Build a Data Analysis Chatbot

To run this notebook, click on the molab shield above or run the following command at the terminal:

uvx marimo edit --sandbox --mcp --no-token --watch https://github.com/ericmjl/llamabot/blob/main/docs/how-to/data-analysis-agentbot.py

import marimo as mo

How to Build a Data Analysis Chatbot with AgentBot

Learn how to build a chatbot that executes code for data analysis using AgentBot. Unlike ToolBot which handles single-turn function calls, AgentBot can orchestrate multi-step workflows and make decisions about which tools to use.

Prerequisites

Before you begin, ensure you have:

Ollama installed and running locally: Visit ollama.ai to install
Required Ollama model: Run ollama pull deepseek-r1:32b (or another model that supports tool calling)
Python 3.10+ with llamabot, pandas, and numpy installed
Sample data to analyze (or we'll create some in this guide)

All llamabot models in this guide use the ollama_chat/ prefix for local execution.

Goal

By the end of this guide, you'll have built a data analysis chatbot that:

Executes Python code to analyze data
Makes multi-step decisions about which analyses to perform
Returns DataFrames and visualizations
Provides observability through spans and workflow visualization

import pandas as pd
import numpy as np

import llamabot as lmb
from llamabot.bot.agentbot import AgentBot
from llamabot.components.tools import tool

Step 1: Create Sample Data

Let's create some sample data to analyze. In a real scenario, you'd load your own data.

# Create sample sales data
np.random.seed(42)
dates = pd.date_range("2024-01-01", periods=100, freq="D")
sales_data = pd.DataFrame(
    {
        "date": dates,
        "product": np.random.choice(["Widget A", "Widget B", "Widget C"], 100),
        "sales": np.random.randint(10, 100, 100),
        "revenue": np.random.uniform(100, 1000, 100),
        "region": np.random.choice(["North", "South", "East", "West"], 100),
    }
)

sales_data.head()

Step 2: Create Data Analysis Tools

We'll create tools that the agent can use to analyze data. Each tool is decorated with @tool to make it agent-callable.

@tool
def calculate_statistics(
    dataframe_name: str, column: str, _globals_dict: dict = None
) -> str:
    """Calculate basic statistics (mean, median, std) for a column in a DataFrame.

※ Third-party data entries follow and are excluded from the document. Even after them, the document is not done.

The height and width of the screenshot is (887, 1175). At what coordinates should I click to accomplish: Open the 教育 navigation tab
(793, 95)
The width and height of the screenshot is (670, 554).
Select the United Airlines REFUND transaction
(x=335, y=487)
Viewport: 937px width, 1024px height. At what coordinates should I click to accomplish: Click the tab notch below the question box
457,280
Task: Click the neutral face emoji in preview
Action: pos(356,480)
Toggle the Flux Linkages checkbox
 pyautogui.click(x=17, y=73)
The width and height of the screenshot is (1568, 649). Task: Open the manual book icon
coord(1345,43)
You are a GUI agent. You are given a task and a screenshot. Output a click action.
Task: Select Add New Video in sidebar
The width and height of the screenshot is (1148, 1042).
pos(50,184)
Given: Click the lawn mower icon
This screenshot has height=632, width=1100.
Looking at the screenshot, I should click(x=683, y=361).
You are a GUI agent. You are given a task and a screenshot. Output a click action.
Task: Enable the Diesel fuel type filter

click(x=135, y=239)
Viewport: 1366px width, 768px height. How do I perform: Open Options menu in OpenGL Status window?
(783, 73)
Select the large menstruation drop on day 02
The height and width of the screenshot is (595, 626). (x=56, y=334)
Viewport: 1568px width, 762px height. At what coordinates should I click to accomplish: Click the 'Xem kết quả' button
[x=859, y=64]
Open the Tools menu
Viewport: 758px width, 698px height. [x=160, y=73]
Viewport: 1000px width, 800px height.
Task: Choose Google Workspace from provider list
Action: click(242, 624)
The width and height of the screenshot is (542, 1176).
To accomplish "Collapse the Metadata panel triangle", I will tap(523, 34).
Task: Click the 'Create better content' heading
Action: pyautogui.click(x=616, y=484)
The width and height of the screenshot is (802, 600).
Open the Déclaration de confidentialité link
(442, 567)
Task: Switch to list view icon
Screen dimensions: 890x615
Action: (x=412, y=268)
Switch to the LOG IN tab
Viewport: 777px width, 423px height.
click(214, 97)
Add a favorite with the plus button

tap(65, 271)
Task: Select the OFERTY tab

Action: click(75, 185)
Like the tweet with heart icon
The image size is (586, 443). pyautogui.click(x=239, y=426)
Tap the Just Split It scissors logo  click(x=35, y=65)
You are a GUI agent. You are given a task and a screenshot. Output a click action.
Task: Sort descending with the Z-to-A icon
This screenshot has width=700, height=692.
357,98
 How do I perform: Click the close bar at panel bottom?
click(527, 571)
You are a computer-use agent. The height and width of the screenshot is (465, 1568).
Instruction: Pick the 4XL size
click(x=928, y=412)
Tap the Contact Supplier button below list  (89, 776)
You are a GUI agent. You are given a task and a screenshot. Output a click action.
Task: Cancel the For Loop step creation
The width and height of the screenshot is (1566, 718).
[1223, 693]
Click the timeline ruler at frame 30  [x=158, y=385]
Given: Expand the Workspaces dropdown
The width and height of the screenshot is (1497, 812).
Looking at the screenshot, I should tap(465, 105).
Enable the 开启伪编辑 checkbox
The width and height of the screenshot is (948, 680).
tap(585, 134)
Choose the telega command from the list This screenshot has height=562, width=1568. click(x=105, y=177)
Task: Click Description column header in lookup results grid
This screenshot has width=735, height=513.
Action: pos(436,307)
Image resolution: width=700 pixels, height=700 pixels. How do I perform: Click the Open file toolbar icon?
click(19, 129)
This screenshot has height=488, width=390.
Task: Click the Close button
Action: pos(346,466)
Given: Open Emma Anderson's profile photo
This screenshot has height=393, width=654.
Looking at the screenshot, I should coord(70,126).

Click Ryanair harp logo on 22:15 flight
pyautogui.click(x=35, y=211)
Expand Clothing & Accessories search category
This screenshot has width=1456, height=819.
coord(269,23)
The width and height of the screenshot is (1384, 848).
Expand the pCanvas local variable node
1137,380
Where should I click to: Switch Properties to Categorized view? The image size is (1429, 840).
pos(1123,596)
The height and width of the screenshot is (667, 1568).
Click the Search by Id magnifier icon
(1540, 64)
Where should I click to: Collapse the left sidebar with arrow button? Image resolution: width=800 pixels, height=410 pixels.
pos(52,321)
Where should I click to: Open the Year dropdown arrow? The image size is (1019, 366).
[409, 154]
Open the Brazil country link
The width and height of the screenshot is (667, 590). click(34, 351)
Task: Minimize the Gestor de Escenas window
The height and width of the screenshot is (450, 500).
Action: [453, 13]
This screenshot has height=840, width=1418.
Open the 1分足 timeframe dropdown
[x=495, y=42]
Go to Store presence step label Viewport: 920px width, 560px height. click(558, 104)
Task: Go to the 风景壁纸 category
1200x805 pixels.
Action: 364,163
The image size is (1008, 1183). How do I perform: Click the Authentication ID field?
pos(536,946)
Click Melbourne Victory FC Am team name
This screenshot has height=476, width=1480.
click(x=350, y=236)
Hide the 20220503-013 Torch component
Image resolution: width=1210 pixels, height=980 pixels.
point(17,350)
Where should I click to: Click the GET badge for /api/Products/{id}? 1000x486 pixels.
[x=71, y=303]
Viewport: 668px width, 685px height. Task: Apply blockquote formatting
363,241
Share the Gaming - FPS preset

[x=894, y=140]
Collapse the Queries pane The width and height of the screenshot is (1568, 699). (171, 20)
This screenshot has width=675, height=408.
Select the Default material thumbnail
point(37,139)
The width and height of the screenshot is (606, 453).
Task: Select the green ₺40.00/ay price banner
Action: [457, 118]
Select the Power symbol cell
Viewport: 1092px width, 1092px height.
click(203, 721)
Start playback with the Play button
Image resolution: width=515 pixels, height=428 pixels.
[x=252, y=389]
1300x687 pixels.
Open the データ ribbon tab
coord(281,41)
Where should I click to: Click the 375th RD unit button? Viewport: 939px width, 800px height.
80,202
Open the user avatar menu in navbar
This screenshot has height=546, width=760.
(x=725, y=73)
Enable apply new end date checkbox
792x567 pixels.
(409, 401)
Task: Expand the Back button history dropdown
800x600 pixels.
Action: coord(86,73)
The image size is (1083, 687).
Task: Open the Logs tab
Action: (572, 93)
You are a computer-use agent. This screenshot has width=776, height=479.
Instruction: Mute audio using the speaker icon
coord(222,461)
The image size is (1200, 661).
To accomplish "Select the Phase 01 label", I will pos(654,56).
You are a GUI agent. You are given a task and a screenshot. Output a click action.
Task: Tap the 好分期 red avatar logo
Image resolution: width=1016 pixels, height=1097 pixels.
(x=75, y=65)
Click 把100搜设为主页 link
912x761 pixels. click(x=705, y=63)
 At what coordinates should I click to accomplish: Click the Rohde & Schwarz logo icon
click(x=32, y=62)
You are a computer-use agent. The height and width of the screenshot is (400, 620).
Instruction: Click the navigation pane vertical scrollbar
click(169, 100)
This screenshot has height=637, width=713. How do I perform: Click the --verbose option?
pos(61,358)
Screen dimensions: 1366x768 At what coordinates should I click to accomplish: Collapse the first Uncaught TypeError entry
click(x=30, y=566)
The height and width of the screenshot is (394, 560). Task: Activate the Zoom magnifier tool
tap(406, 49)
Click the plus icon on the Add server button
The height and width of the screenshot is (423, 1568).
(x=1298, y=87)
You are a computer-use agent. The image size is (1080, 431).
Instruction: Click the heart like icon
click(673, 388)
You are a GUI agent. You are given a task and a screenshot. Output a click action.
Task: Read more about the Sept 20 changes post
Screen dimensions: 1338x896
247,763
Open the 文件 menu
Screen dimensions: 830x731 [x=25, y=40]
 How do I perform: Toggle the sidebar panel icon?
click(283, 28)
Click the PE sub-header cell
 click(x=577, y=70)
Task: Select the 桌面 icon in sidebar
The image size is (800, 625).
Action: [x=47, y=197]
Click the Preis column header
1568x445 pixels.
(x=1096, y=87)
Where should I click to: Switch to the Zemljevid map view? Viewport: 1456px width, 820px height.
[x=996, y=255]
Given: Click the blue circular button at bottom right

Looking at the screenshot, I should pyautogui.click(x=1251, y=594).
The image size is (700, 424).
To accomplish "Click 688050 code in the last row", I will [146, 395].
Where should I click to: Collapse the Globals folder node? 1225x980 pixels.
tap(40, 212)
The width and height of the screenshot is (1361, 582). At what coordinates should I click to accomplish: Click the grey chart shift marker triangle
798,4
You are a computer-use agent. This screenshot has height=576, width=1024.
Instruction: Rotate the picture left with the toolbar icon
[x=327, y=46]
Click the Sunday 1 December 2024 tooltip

    :param dataframe_name: Name of the DataFrame variable in globals
    :param column: Name of the column to analyze
    :param _globals_dict: Internal parameter - automatically injected by AgentBot
    :return: String summary of statistics
    """
    if _globals_dict is None or dataframe_name not in _globals_dict:
        return f"DataFrame '{dataframe_name}' not found in workspace."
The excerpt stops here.